Project 1: Creating an Abstract Syntax Tree (AST) for SimpleC

Table of Contents

Overview

In this project, we will add semantics actions to a bison parser specification file that generate an abstract syntax tree (AST) for an input SimpleC program. Provided are the lexer and parser specifications, as well as a library for creating AST nodes.

Getting started

  • Accept the GitHub classroom assignment to create your git repository for the project. We will grade your project via the contents you push to the GitHub classroom repository.
  • Create a local repository and add the GitHub classroom repository as a remote repository, per the instructions on GitHub or as described in lecture.
  • Copy the starter files below into your local repository's folder
    • Alternatively, use the wget command to download each file directory inside your virtual machine.
    • Put the Makefile and all source files in the root of the source code repository; there is no need to create a subfolder within the repository folder.
  • Switch to your virtual machine and navigate to the local repository folder.
  • Add and commit the starter files to your repository with git.
  • Run make in your source folder to build the project, which should create the simplec program.
    • If the build fails, double-check that you have all the starter files available in the directory.
  • Run cat example.simplec | ./simplec
    • Running ./simplec without providing input will cause the program to stop and wait for input to stdin.
    • If ./simplec is not found, be sure to prefix the program with ./ and be sure the make step above succeeded.

Starter files

Run these commands to download them from the command-line:

wget https://cop3402fall20.github.io/files/simplec/Makefile
wget https://cop3402fall20.github.io/files/simplec/lexer.l
wget https://cop3402fall20.github.io/files/simplec/parser.y
wget https://cop3402fall20.github.io/files/simplec/ast.h
wget https://cop3402fall20.github.io/files/simplec/ast.c
wget https://cop3402fall20.github.io/files/simplec/ast_printer.h
wget https://cop3402fall20.github.io/files/simplec/ast_printer.c
wget https://cop3402fall20.github.io/files/simplec/util.h
wget https://cop3402fall20.github.io/files/simplec/util.c
wget https://cop3402fall20.github.io/files/simplec/main.c
wget https://cop3402fall20.github.io/files/simplec/ast_example.c
wget https://cop3402fall20.github.io/files/simplec/given.simplec
wget https://cop3402fall20.github.io/files/simplec/example.simplec

Submitting your project

To facilitate easier grading and regrading, please use git tags to identify which version of the project you'd like us to use for grading.
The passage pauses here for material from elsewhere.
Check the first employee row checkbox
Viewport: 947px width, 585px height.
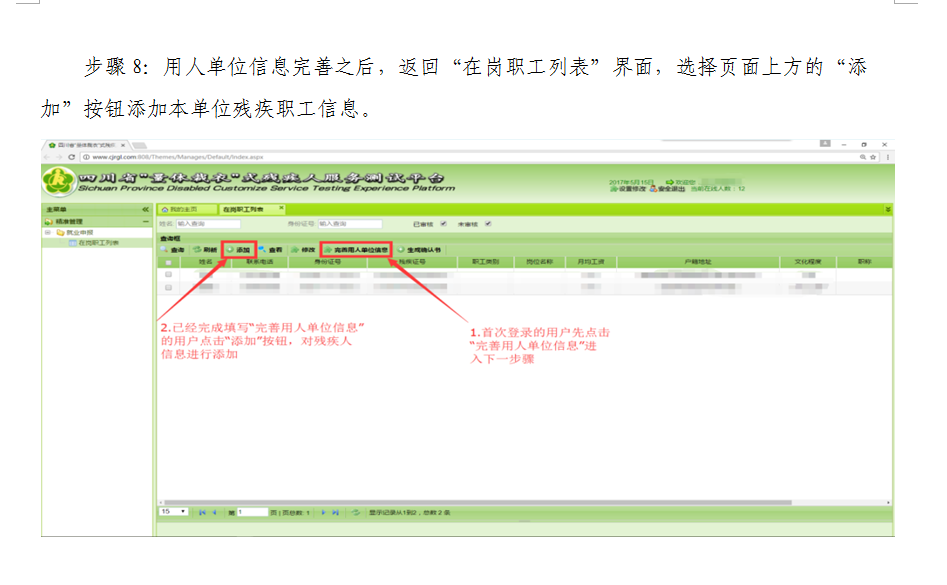tap(168, 274)

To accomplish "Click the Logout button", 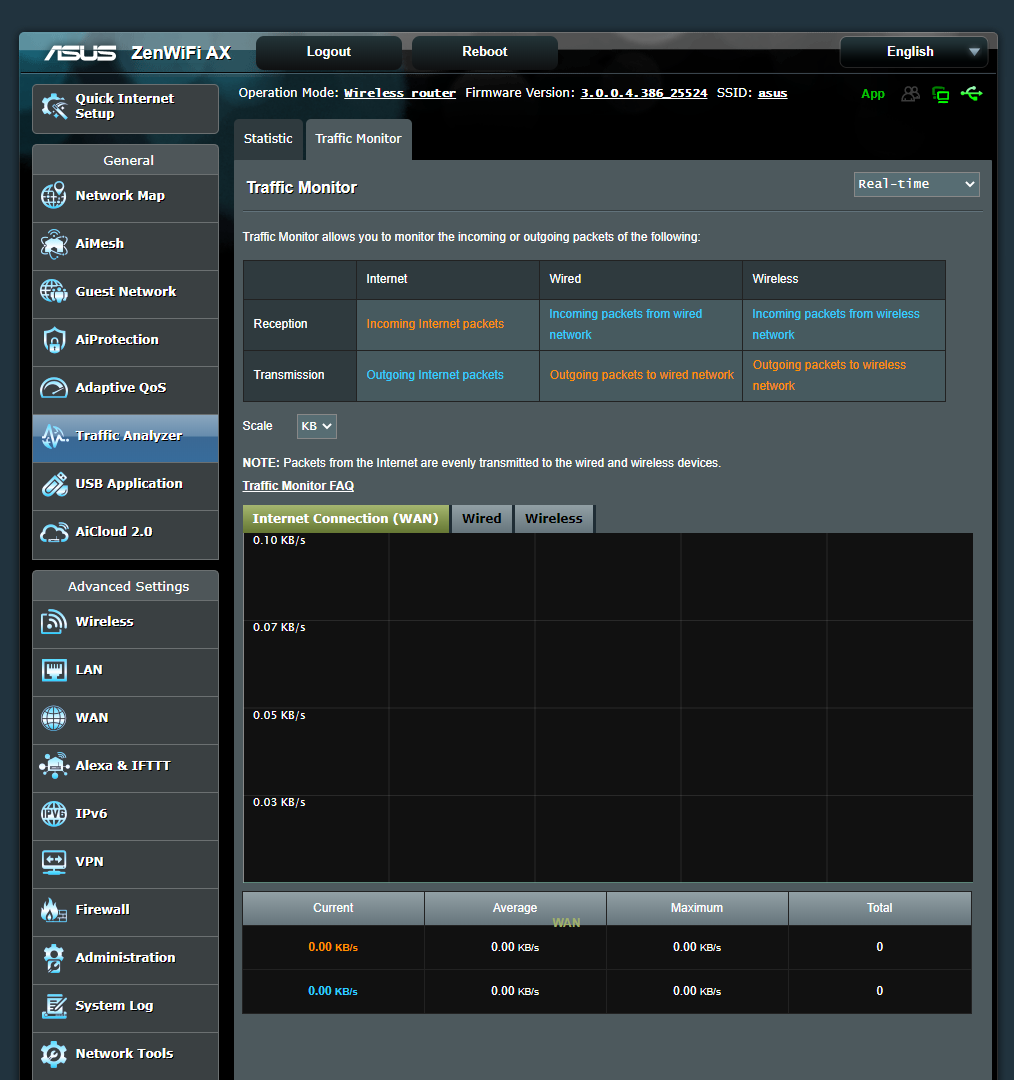I will point(328,52).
Implementing AST generation

The main task of this project is to implement the semantic actions in parser.y to construct AST nodes for each grammar construct. See lecture 05 for more details on this task.

To evaluate your progress, pass simplec programs to your program, e.g., cat example.simplec | ./simplec and inspect the resulting output for correctness. Please see a complete example below.

The provided AST library

  • The AST creation API is defined in ast.h and implemented for you in ast.c.
    • Use this API to construct the AST data structures
    • You will not need to write code that allocates memory for tree nodes yourself
  • Each AST node is loosely named after the grammar nonterminal it represents.
    • For example, declarations use the T_decl struct
  • Each create function is suffixed with the name of the node.
    • For example, create_decl creates a T_decl AST node representing a declaration construct
  • Each create function takes the child nodes of the AST node
    • These correspond to the symbols in the grammar production's right-hand side
    • For example, T_decl create_decl(T_type type, string ident);
  • Language constructs with multiple rules use a union type in the struct.
    • For example, statements use the T_stmt struct, which contains a union of types corresponding to assignment statements, if statements, etc.
    • The kind field is used to distinguish which kind of statement is held by the struct instance.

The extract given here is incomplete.